This Food Trend Isn't Pretty — And That's the Point
Nearly 40% of food in the United States gets wasted according to the National Resource Defense Council, but a large portion of the food that's getting thrown away is completely edible — it just doesn't look perfect. Fruits and vegetables that are misshapen or discolored won't ever make it to your kitchen counter, even if you wanted them to. That's because 26% of all produce is thrown away before farmers sell it to grocery stores, according to the United Nations Food and Agriculture Organization.
This egregious waste happens despite the fact that the USDA found that 48.1 million people in the U.S. qualified as "food insecure" in 2014. It happens despite the fact that this food ends up rotting in landfills, causing greenhouse gas emissions that contribute to global warming. But a growing movement has begun a campaign to end the waste of edible food, and they're starting by changing perceptions of what a perfect fruit or veggie looks like.

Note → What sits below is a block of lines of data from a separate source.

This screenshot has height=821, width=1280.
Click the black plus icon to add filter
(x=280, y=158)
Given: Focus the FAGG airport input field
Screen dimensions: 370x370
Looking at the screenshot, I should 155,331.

Redefining food beauty: Food Activist Jordan Figueiredo started the Ugly Fruit and Veg Instagram account a year and half ago to show how absurd it is that these quirky, imperfect foods are being thrown out. Figueiredo's campaign now has 130,000 followers across various social media channels, and they're growing every month. During the day, he's a social waste specialist for the Castro Valley Sanitary District in California, but he noticed that much of his work preventing food waste focused on cleaning it up after it had already been wasted, not on preventing food from going to waste in the first place.

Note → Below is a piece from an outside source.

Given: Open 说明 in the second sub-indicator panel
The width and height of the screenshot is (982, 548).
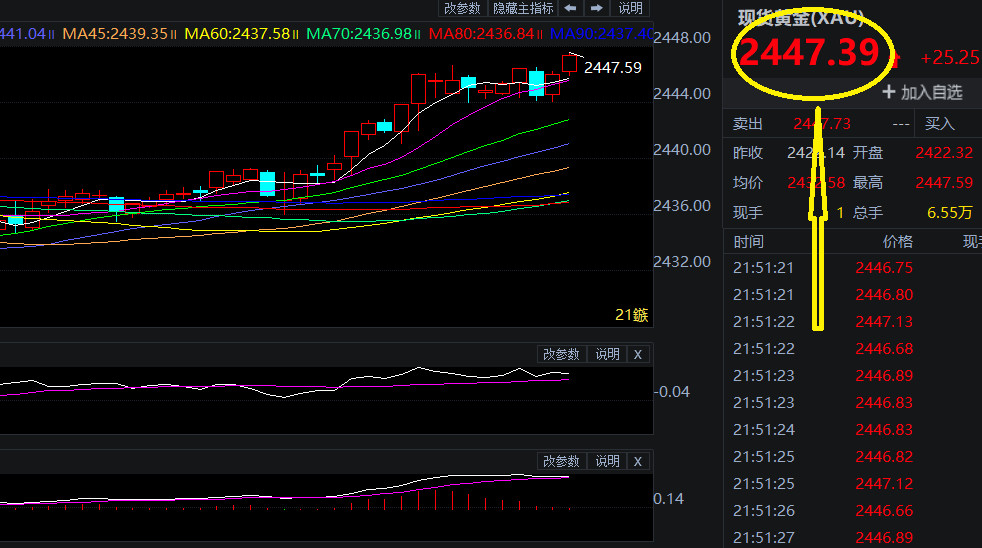Looking at the screenshot, I should tap(607, 462).
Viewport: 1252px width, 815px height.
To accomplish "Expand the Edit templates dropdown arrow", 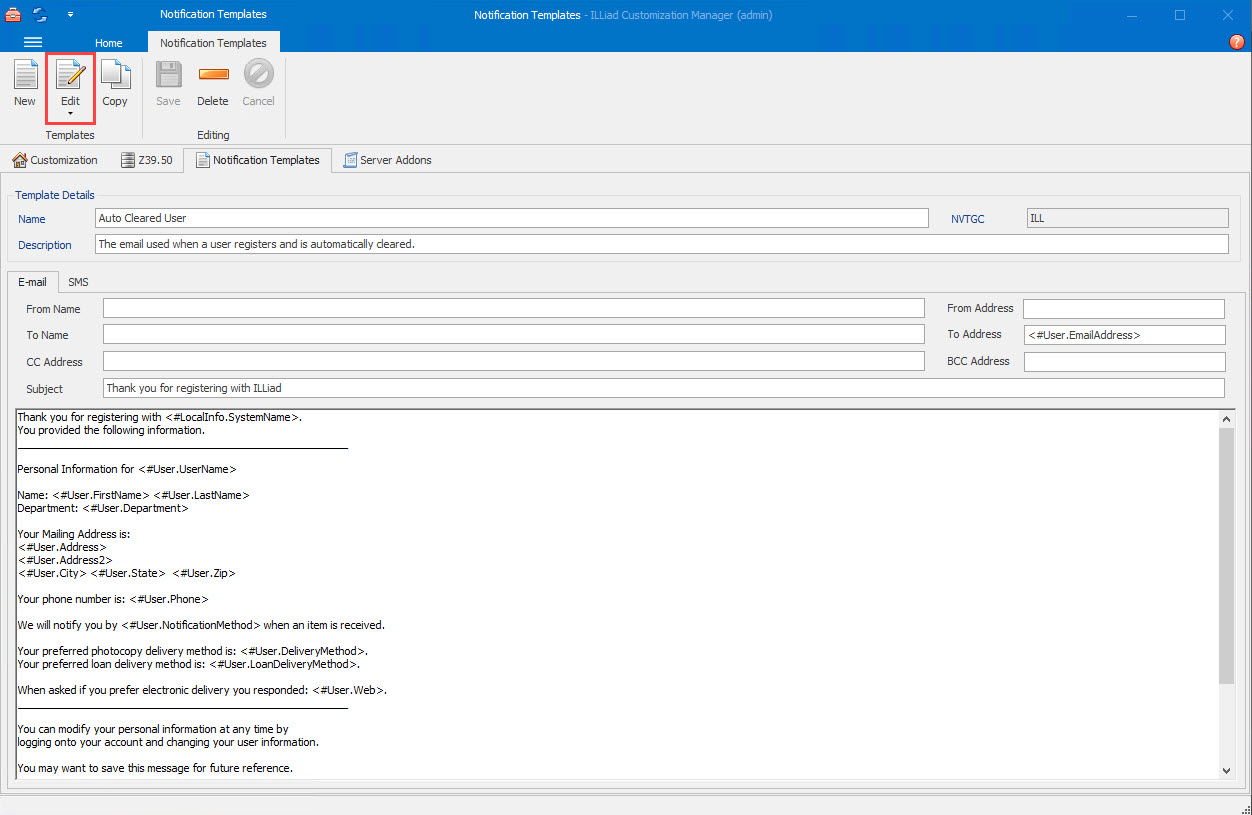I will 70,114.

"All this food that's going to waste that, as an industry, we're content to compost. We're not focusing enough on solutions to prevent waste from the start," he said in a phone interview. "Rather than shaming people, it's celebrating food in a way that reels people in. That's why social media works so well."

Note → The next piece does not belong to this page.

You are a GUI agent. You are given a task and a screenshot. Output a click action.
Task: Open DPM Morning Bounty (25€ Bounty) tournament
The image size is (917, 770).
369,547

The accounts highlight how these foods aren't inedible just because they don't fit the picture perfect model of what a fruit or veggie looks like. Figueiredo said he draws on the body positivity movement to channel similar ideas — just because something looks different, doesn't mean it's worse.
"Most of the stuff that gets classified as ugly or unsellable isn't," he said. "It's not ugly, it's just misshapen or deformed."
Figueiredo's social media campaign aims to bring awareness to consumers that might not realize imperfect foods are getting wasted, but efforts to prevent ugly food waste are moving from awareness to action. One of the main reasons these foods are thrown out in the first place is because grocery stores won't buy them from farmers, claiming the consumers won't buy them in grocery stores. To change the model, grocery stores would have to start buying the uglies and selling them in stores. But if consumers don't have the option to buy uglies, the problem remains stuck in a pattern of waste.
"We have unconscious consumers. We have unconscious eaters," Culinary nutritionist Stefanie Sacks said in a phone interview. "It's an absolute lack of consciousness around food, whether it's what people are choosing to eat, how people are choosing to eat, and what people are choosing to do with their food."
Providing a market for uglies: Ben Simon, co-founder and CEO of Imperfect Produce, was convinced that consumers would buy ugly fruits and vegetables — if they were given the chance. This assumption led him to create a home delivery service where people get fresh ugly fruits and veggies on a weekly or biweekly basis.
"We wanted to be able to show grocery stores that this is every day produce that people are willing to buy," Simon said in a phone interview. "The quickest way to get that to people was the direct-to-consumer, subscription delivery model."
After nine months, Imperfect Produce has about 3,500 customers in the San Francisco and East Bay Area. Simon and his company get the produce at about a 50% reduced price directly from farmers, and then sell those items to consumers at a 30% reduced price, making a profit off of the margin. Simon and his co-founders, Ron Clarke and Ben Chesler, hope to expand the market across the country, aiming to be in every major American city in the next three to five years.
But getting uglies in actual grocery stores is another major hurdle this movement needs to overcome before 26% of produce wasted reaches 0%. Sacks teamed up with Figueiredo to start a Change.org petition asking Walmart and Whole Foods to sell uglies in their stores. Over 111,00 people signed the petition. While Walmart has yet to respond, Whole Foods launched a pilot program with Imperfect Produce selling ugly baby potatoes and mandarins in five northern California stores.
"It's a good message to send," Figueiredo said. "They are the only big grocer in the U.S. that is selling it right now, and it's a really small pilot."
Whole Foods and Imperfect Produce have been selling uglies for over a month, and they're going quickly. After only a week and a half, the stores had completely sold out of the mandarins, Simon said. Figueiredo hopes that if grocers recognize these products sell, more large grocers will start carrying uglies.
And just as the body positive movement has been clapping back at idealized notions of beauty peddled by the media, Figueiredo hopes the ugly food movement will encourage people to rethink their fixation on photogenic food.
"We have too much perfection-based marketing in our society, and this is just another way it's permeated something else: people, now food," Figueiredo said.